Hi!,
I wanted some help in identifying a robust NLS that works in C.elegans. I know the strain ccis4251 (pmyo-3::NLS-GFP), looks quite nice. Does anyone know the exact sequence of this or any other NLS?
Thank a lot!!!
Hi!,
I wanted some help in identifying a robust NLS that works in C.elegans. I know the strain ccis4251 (pmyo-3::NLS-GFP), looks quite nice. Does anyone know the exact sequence of this or any other NLS?
Thank a lot!!!
Not sure…but seems you can try this:
http://cubic.bioc.columbia.edu/services/predictNLS/
Hope it helps,
Luv
You might want to look at either of two previous threads in the forum: 1, 2.

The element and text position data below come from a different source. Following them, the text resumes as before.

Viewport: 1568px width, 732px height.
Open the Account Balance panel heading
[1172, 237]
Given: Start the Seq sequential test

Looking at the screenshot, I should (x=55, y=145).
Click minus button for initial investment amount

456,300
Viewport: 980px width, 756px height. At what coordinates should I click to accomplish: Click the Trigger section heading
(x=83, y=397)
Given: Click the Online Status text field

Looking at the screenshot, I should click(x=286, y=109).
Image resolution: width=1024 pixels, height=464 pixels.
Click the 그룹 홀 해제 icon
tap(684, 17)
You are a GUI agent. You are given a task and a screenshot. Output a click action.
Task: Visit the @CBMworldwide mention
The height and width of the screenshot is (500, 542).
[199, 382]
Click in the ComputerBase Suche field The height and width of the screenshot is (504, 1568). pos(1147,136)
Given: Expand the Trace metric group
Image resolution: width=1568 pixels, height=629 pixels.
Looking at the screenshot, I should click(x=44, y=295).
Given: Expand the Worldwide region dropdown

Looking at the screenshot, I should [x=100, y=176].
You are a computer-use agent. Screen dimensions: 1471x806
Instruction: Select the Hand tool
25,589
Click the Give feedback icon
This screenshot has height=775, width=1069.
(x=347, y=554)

I don’t know for certain with ccIs4251, but I strongly suspect it was made with the Fire vectors and contains the SV40NLS + LacZ fragment used in some of the Fire Vectors - it definitely contains an NLS and a LacZ fragment, as you can see at its transgene page or in the paper that first published it. In any case, the SV40 NLS used in the Fire vectors certainly works well (the LacZ fragment is there just to provide size and reduce diffusion out of the nucleus). The complete sequences of the Fire vectors are online, and although I’m not sure how well the sequences are annotated if you compare related versions - for example, with and without the SV40NLS-LacZ construct, or if you also compare to the 4xNLS constructs in a later version of the Fire Vector kit - you should readily be able to figure out what the localization signal is and how it was inserted in the plasmids.
I think the SV40 NLS in the Fire plasmid collection is reasonably well annotated. For example, I did a quick search for the NLS sequence in the pPD 93.65 vector and the sequence is ATGACTGCTCCAAAGAAGAAGCGTAAGGTACCGGTAGAAAAA
Good luck
Alternatively, if you simply want to force a fluoraphore to go to the nucleus many people tag H2B (his-58).